*Provided records*
__________

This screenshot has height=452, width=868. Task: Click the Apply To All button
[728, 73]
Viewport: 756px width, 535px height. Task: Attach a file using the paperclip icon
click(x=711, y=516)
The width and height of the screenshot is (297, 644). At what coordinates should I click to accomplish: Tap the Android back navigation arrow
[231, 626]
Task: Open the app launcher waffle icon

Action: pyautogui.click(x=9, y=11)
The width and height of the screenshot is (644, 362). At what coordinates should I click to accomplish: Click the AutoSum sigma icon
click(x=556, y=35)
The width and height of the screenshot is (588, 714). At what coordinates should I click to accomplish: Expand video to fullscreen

__________

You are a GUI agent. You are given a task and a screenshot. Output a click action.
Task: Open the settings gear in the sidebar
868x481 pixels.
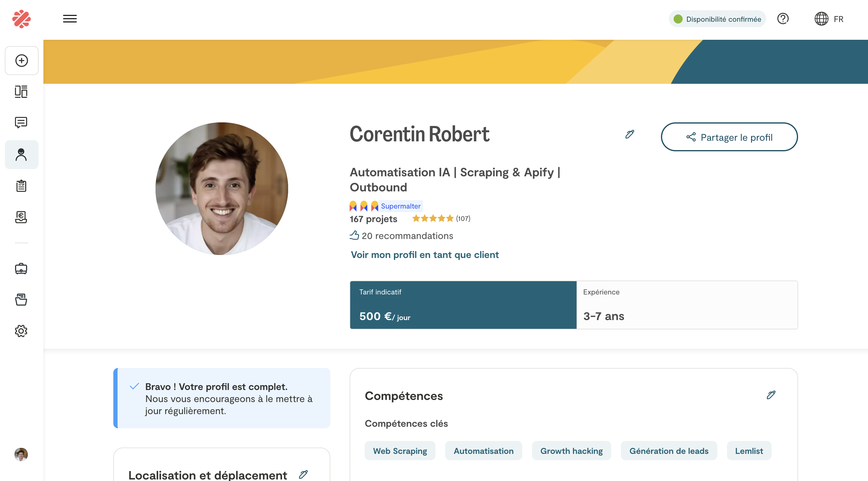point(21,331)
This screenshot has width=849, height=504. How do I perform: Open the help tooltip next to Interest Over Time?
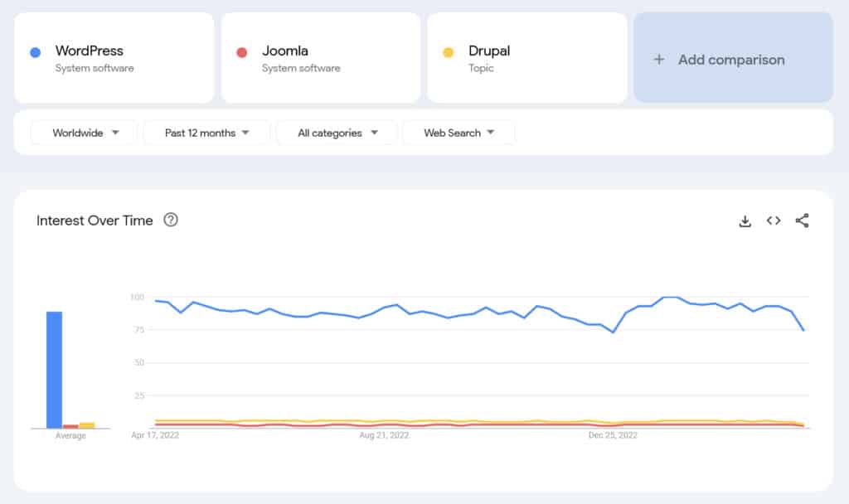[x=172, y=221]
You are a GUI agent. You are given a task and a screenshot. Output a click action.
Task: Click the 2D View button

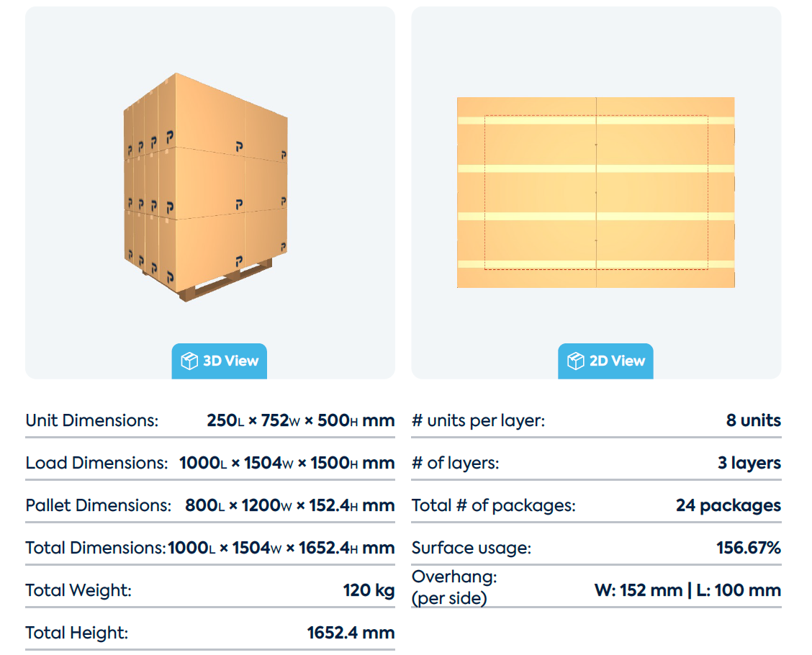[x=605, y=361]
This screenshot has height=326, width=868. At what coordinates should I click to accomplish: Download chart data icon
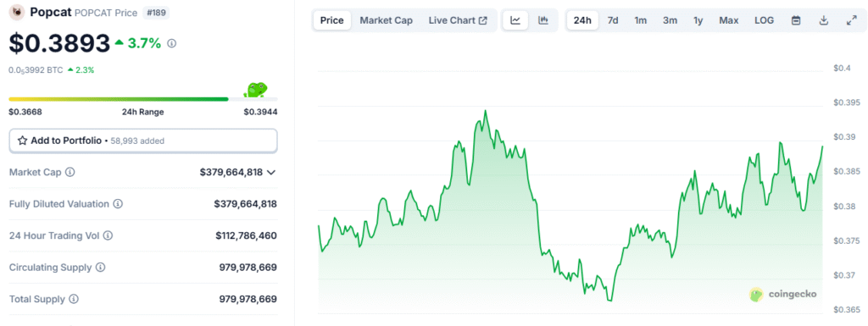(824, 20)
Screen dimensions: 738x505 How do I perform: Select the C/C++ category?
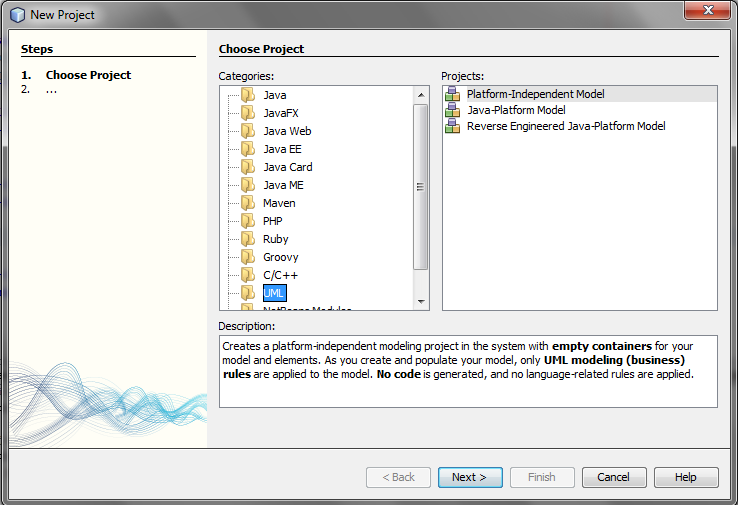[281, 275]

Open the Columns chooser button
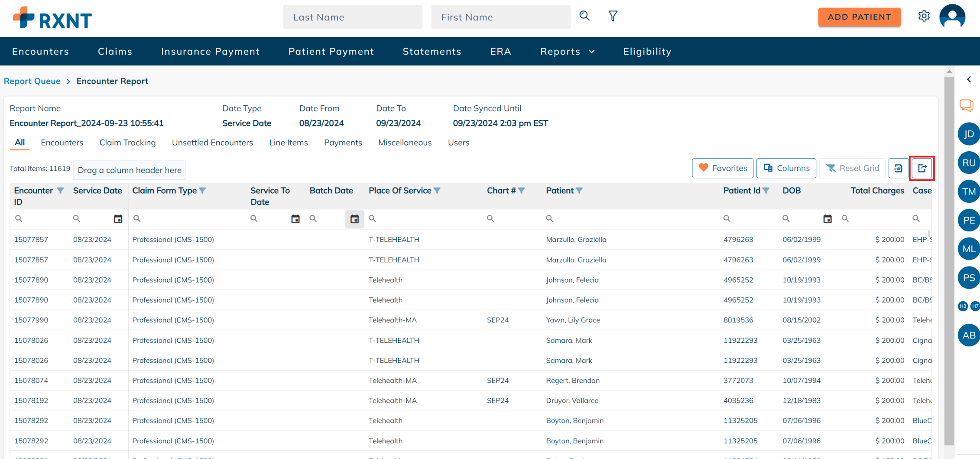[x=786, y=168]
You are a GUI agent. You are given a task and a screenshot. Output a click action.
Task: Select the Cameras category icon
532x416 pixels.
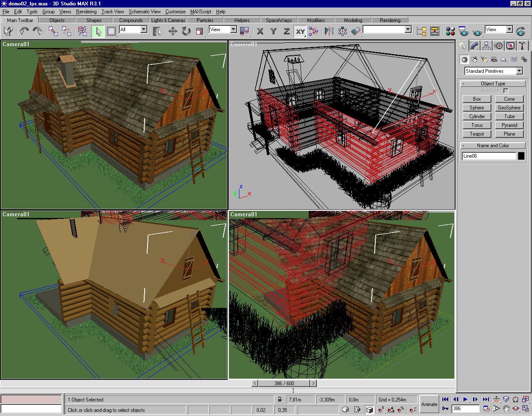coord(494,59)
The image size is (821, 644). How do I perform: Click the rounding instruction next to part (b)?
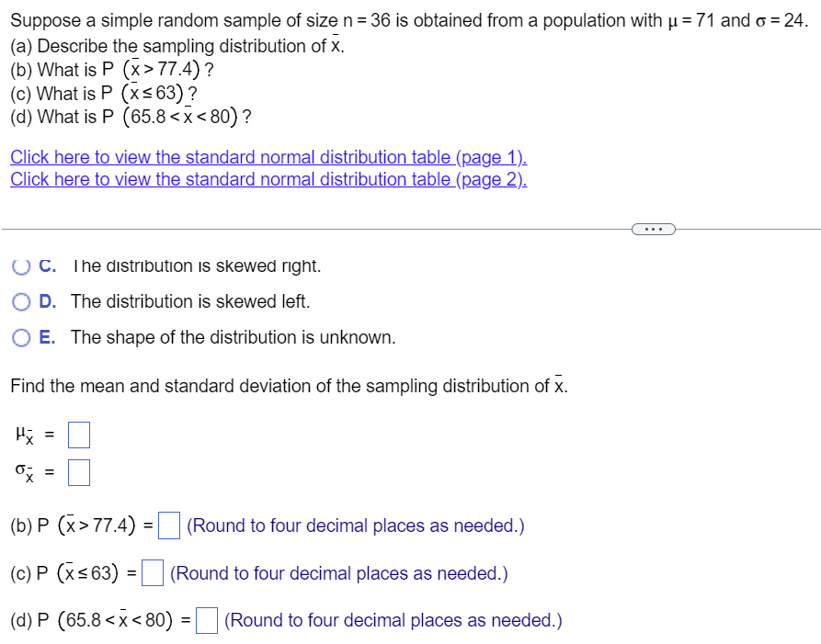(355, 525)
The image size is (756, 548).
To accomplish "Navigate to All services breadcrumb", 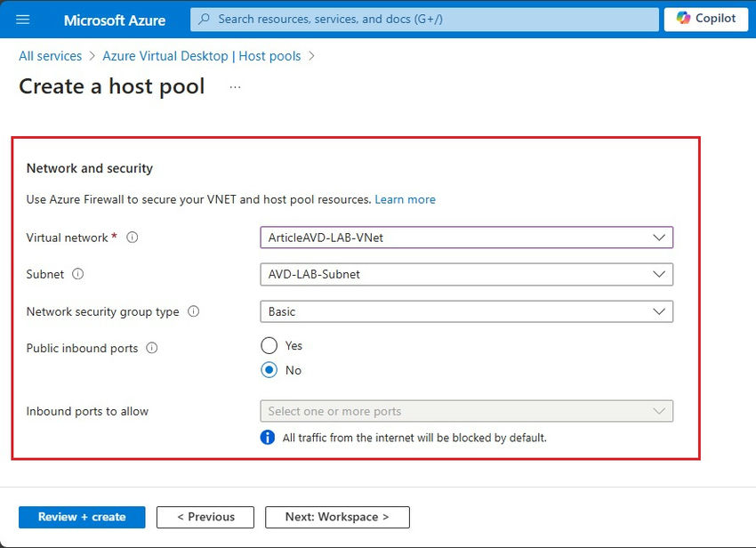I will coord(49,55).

__________

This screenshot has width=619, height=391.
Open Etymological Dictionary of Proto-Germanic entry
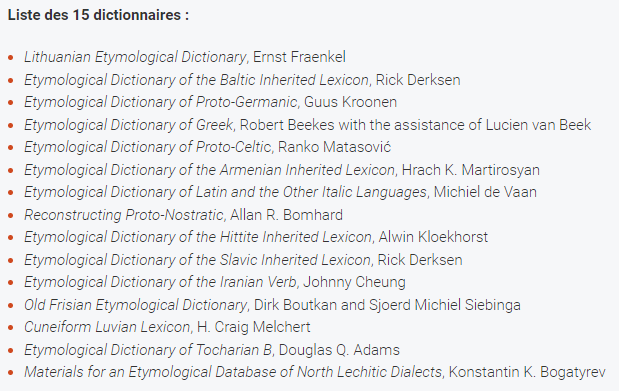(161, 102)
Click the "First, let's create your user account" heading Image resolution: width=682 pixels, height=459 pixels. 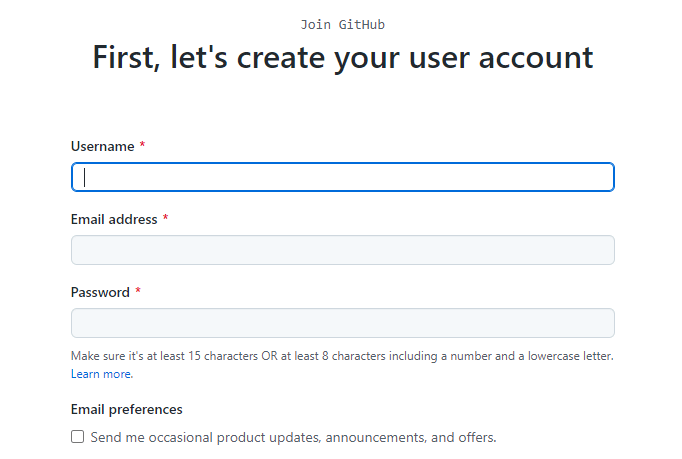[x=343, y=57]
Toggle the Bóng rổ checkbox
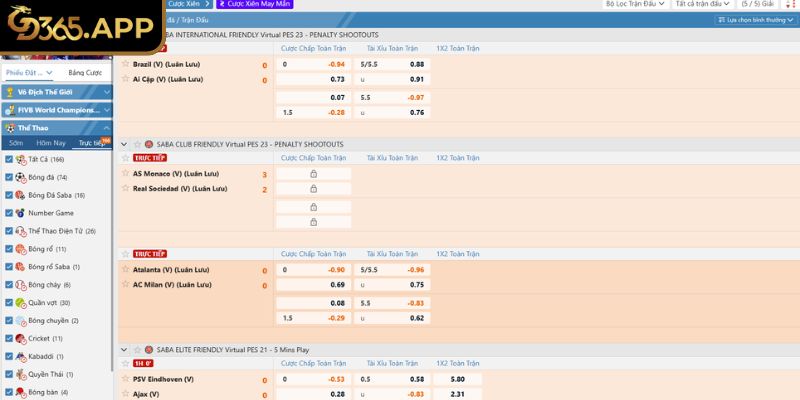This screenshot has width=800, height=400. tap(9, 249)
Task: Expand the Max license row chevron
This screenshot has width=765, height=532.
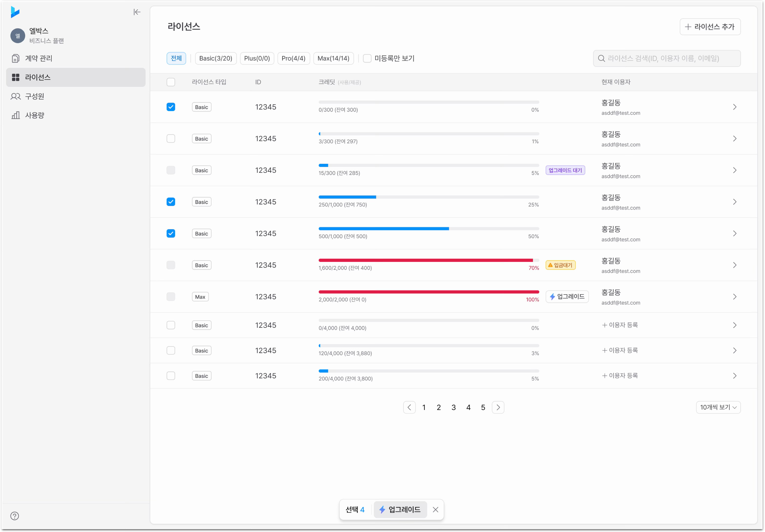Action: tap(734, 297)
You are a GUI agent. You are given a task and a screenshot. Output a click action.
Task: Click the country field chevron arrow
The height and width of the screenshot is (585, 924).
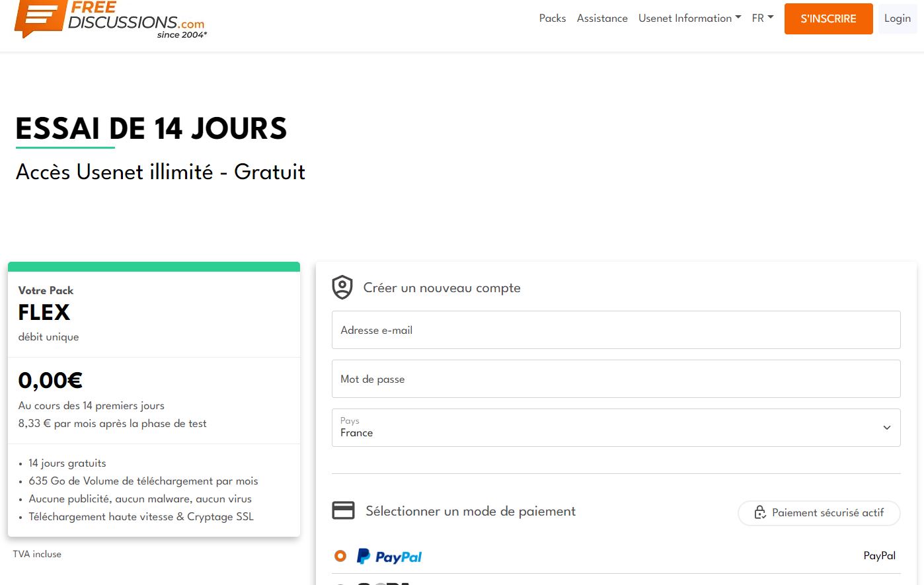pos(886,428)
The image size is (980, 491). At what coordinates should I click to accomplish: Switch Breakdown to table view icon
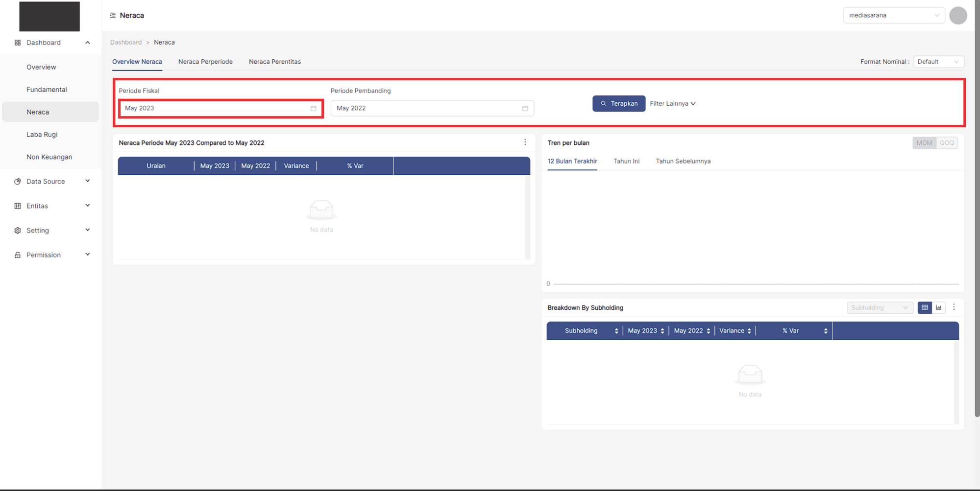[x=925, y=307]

__________

*Aim of the exercise*
Only lines containing the word "Expand" should be copied from the material above.

*Answer area*
The width and height of the screenshot is (588, 714). At what coordinates should I click to accomplish: Expand video to fullscreen
Task: Expand the Max license row chevron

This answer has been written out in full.